Job => Reproduce the portion of the text below on the history of The Japan Times, starting with "Shintaro Fukushima (1907–1987)" and going on through "30 June 2017.".

Excerpt =>
The Japan Times was launched by Motosada Zumoto on 22 March 1897, with the goal of giving Japanese people an opportunity to read and discuss news and current events in English to help Japan participate in the international community.

In 1906, Zumoto was asked by Japanese Resident-General of Korea Itō Hirobumi to lead the English-language newspaper The Seoul Press. Zumoto closely tied the operations of the two newspapers, with subscriptions of The Seoul Press being sold in Japan by The Japan Times, and vice versa for Korea. Both papers wrote critically of Korean culture and civilization, and advocated for Japan's colonial control over the peninsula in order to civilize the Koreans.

The newspaper was independent of government control, but from 1931 onward, the paper's editors experienced mounting pressure from the Japanese government to submit to its policies. In 1933, the Japanese Ministry of Foreign Affairs appointed Hitoshi Ashida, former ministry official, as chief editor.

During World War II, the newspaper served as an outlet for Imperial Japanese government communication and editorial opinion. It was successively renamed The Japan Times and Mail (1918–1940) following its merger with The Japan Mail, The Japan Times and Advertiser (1940–1943) following its merger with The Japan Advertiser, and Nippon Times (1943–1956), before reverting to the Japan Times title in 1956. The temporary change to Nippon Times occurred during the ban on English language sentiment during World War II-era Japan.

Shintaro Fukushima (1907–1987) became president of The Japan Times in 1956. He sold some of the company's shares to Toshiaki Ogasawara (小笠原 敏晶), who was chairman of Nifco, a manufacturer of automotive fasteners. Fukushima renounced management rights in 1983, after which Nifco acquired control of The Japan Times and brought about staff changes and alterations to the company's traditions established in 1897. Ogasawara served as the chairman and publisher of The Japan Times until 2016, when his daughter Yukiko Ogasawara (小笠原 有輝子) succeeded him as chairman of the company. She had previously served as the company's president from 2006 to 2012, when she was replaced by career Japan Times staffer Takeharu Tsutsumi. Nifco sold The Japan Times to PR firm News2u Holdings, Inc. on 30 June 2017.

==Content==

The Japan Times publishes The Japan Times, The Japan Times On Sunday, The Japan Times Alpha (a bilingual weekly), books in English and Japanese. Staff at The Japan Times are represented by two unions, one of which is Tozen.

Dataset extract =>

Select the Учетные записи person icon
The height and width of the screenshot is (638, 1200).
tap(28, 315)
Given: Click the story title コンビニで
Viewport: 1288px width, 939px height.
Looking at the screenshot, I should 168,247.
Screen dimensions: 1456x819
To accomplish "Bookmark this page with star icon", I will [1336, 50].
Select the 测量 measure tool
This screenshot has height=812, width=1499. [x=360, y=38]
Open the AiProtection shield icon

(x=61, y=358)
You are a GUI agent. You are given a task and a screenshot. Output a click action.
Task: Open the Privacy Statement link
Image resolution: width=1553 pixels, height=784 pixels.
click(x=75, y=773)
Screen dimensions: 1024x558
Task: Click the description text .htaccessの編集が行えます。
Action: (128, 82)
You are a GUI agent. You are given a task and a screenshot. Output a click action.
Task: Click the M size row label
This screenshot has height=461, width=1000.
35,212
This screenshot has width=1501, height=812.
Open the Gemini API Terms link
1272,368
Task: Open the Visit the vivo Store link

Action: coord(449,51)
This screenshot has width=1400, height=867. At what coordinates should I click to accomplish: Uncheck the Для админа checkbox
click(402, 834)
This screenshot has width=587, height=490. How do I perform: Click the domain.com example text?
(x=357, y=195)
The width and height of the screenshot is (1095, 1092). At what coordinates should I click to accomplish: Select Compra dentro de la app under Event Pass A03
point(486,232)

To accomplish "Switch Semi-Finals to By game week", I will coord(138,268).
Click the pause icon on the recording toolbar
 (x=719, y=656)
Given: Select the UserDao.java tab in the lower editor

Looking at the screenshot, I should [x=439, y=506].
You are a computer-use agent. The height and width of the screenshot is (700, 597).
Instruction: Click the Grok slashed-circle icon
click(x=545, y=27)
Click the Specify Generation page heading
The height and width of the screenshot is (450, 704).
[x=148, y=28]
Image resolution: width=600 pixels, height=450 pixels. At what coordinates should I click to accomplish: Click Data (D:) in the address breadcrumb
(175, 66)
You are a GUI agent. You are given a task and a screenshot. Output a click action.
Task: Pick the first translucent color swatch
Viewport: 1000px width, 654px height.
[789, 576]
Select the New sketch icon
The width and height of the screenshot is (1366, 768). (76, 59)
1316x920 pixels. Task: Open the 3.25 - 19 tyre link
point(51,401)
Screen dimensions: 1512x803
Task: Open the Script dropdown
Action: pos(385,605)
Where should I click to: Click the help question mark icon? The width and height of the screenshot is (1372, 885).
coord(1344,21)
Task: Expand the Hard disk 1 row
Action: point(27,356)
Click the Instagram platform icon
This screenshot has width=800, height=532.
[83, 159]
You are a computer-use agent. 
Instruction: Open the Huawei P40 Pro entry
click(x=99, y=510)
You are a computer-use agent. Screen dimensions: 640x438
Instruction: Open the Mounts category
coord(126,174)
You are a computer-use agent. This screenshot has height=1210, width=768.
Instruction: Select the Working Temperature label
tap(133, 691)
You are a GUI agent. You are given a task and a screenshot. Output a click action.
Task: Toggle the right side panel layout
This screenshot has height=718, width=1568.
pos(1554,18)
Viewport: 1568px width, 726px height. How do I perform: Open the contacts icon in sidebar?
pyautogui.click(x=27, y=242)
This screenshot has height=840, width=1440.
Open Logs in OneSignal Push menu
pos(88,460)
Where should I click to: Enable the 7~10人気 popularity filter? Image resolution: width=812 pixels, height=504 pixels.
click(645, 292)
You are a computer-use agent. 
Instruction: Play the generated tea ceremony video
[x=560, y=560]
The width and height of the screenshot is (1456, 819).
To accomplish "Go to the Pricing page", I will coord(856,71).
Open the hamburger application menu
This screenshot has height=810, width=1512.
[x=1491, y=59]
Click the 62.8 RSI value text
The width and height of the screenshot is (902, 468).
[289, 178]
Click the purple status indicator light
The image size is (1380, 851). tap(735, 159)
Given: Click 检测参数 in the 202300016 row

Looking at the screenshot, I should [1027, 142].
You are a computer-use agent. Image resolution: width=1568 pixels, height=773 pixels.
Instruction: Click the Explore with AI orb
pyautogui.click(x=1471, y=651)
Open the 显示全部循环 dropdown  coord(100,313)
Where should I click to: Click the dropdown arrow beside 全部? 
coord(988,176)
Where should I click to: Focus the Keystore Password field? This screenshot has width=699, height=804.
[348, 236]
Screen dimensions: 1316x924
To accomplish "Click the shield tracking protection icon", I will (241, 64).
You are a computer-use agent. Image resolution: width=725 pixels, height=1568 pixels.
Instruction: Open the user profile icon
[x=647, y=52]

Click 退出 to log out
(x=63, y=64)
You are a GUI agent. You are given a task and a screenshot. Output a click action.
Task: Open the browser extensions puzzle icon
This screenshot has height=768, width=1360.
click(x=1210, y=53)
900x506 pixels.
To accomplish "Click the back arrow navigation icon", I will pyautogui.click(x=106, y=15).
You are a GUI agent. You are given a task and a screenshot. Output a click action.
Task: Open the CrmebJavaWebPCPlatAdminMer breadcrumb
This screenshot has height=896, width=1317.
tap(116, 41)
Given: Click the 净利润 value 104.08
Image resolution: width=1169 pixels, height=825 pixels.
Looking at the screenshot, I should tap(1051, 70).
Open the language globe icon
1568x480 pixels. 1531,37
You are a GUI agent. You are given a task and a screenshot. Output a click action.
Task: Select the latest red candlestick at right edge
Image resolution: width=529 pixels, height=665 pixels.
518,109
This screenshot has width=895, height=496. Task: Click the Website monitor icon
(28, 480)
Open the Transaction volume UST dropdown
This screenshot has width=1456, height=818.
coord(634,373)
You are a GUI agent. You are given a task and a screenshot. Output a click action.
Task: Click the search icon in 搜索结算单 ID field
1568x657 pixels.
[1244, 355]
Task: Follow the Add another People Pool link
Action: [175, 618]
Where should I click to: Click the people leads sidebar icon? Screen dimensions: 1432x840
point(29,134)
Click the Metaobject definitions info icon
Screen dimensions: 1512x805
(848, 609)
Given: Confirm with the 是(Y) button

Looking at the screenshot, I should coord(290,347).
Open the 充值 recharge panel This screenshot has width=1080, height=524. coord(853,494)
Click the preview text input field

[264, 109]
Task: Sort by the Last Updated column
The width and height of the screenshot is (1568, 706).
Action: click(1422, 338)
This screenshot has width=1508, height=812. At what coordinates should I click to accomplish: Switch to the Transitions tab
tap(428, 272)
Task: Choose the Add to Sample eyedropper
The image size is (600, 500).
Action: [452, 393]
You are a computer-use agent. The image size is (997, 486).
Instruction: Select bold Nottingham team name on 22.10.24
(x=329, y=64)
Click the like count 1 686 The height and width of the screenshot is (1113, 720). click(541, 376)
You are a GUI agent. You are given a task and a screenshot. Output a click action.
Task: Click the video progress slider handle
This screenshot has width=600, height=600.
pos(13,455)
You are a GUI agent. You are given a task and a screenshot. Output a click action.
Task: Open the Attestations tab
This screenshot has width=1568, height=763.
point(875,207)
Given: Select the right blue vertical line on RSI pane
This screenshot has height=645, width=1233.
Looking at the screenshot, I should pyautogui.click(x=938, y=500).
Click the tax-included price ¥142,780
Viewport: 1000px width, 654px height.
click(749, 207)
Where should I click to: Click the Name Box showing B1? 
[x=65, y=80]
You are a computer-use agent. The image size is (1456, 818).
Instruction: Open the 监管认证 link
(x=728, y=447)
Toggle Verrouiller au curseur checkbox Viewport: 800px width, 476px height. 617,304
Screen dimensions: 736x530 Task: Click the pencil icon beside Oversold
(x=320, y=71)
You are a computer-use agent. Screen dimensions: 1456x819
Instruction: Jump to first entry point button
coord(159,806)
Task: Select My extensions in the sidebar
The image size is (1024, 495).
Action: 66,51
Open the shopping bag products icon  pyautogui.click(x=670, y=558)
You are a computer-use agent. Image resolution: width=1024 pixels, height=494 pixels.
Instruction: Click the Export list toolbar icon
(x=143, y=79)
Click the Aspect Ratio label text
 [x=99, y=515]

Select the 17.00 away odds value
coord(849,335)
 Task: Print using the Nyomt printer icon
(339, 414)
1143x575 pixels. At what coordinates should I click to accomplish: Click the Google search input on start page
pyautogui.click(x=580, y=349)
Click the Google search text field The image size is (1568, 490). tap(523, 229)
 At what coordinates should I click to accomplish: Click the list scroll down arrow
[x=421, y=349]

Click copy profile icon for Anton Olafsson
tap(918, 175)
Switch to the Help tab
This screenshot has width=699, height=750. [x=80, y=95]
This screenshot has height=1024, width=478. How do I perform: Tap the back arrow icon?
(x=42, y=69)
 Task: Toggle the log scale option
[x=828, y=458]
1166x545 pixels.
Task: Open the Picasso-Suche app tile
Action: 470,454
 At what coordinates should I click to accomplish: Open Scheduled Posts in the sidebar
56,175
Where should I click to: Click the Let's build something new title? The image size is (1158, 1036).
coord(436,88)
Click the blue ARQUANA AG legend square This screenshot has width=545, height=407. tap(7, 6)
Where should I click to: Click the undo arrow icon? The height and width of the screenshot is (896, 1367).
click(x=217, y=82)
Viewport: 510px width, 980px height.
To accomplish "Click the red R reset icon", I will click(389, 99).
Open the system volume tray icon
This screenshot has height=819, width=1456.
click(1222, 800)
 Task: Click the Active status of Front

Exercise solution =>
Shintaro Fukushima (1907–1987) became president of The Japan Times in 1956. He sold some of the company's shares to Toshiaki Ogasawara (小笠原 敏晶), who was chairman of Nifco, a manufacturer of automotive fasteners. Fukushima renounced management rights in 1983, after which Nifco acquired control of The Japan Times and brought about staff changes and alterations to the company's traditions established in 1897. Ogasawara served as the chairman and publisher of The Japan Times until 2016, when his daughter Yukiko Ogasawara (小笠原 有輝子) succeeded him as chairman of the company. She had previously served as the company's president from 2006 to 2012, when she was replaced by career Japan Times staffer Takeharu Tsutsumi. Nifco sold The Japan Times to PR firm News2u Holdings, Inc. on 30 June 2017.